Des défis liés aux mises à jour de sécurité pour les postes de travail et les serveurs

Les systèmes de contrôle industriel ont un mode de fonctionnement unique, où même des tâches simples comme l’installation de mises à jour de sécurité sur les postes de travail et les serveurs nécessitent des tests minutieux. Ces tests ont souvent lieu pendant les périodes de maintenance programmée, ce qui rend les mises à jour peu fréquentes. Les acteurs de la menace ont ainsi tout le temps d’exploiter les vulnérabilités connues et de mener à bien leurs attaques. 

« Dans certains cas, la mise à jour du système d’exploitation du serveur peut nécessiter la mise à jour d’un logiciel spécialisé (comme le serveur SCADA), qui à son tour nécessite la mise à niveau de l’équipement, ce qui peut s’avérer trop coûteux. Par conséquent, on trouve des systèmes obsolètes sur les réseaux de systèmes de contrôle industriels », ajoutent les experts. « Il est surprenant de constater que même les systèmes connectés dans les entreprises industrielles, qui peuvent être relativement faciles à mettre à jour, peuvent rester vulnérables pendant une longue période. Cela expose la technologie opérationnelle (OT) à des attaques et à des risques sérieux, comme l’ont montré des scénarios d’attaque réels. » 

D’autres conseils sont publiés sur le blog de Kaspersky ICS CERT, relatifs à la configuration et aux paramètres des solutions de sécurité, à l’isolation du réseau OT, à la protection des systèmes, à l’exécution de systèmes d’exploitation, de logiciels d’application et de microprogrammes d’appareils obsolètes. 

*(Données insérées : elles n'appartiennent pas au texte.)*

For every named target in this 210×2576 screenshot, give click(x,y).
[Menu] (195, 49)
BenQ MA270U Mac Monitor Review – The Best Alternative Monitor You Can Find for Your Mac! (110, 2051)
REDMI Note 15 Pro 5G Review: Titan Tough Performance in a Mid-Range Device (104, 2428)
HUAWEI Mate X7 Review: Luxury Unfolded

Les experts de Kaspersky recommandent de protéger votre organisation contre les menaces en question :

  • Si une entreprise dispose de technologie opérationnelle (OT) ou d’une infrastructure critique, il faut s’assurer que ces dernières sont bien séparées du réseau de l’entreprise ou au moins qu’il n’y a pas de connexions non autorisées. 

  • Effectuez régulièrement des audits de sécurité des systèmes OT afin d’identifier et d’éliminer les éventuelles vulnérabilités. 

  • Mettez en place un processus continu d’évaluation et de gestion des vulnérabilités. 

  • Utilisez des solutions de surveillance, d’analyse et de détection du trafic sur le réseau ICS pour une meilleure protection contre les attaques susceptibles de menacer les processus technologiques et les principaux actifs de l’entreprise.

  • Veillez à protéger les terminaux industriels aussi bien que les terminaux de l’entreprise.

  • Pour avoir une vue d’ensemble plus réaliste des risques associés aux vulnérabilités des solutions OT et prendre des décisions éclairées pour les atténuer.

  • Il est crucial de former les équipes de sécurité informatique et les ingénieurs OT à la sécurité ICS pour améliorer la réponse aux techniques malveillantes nouvelles et avancées.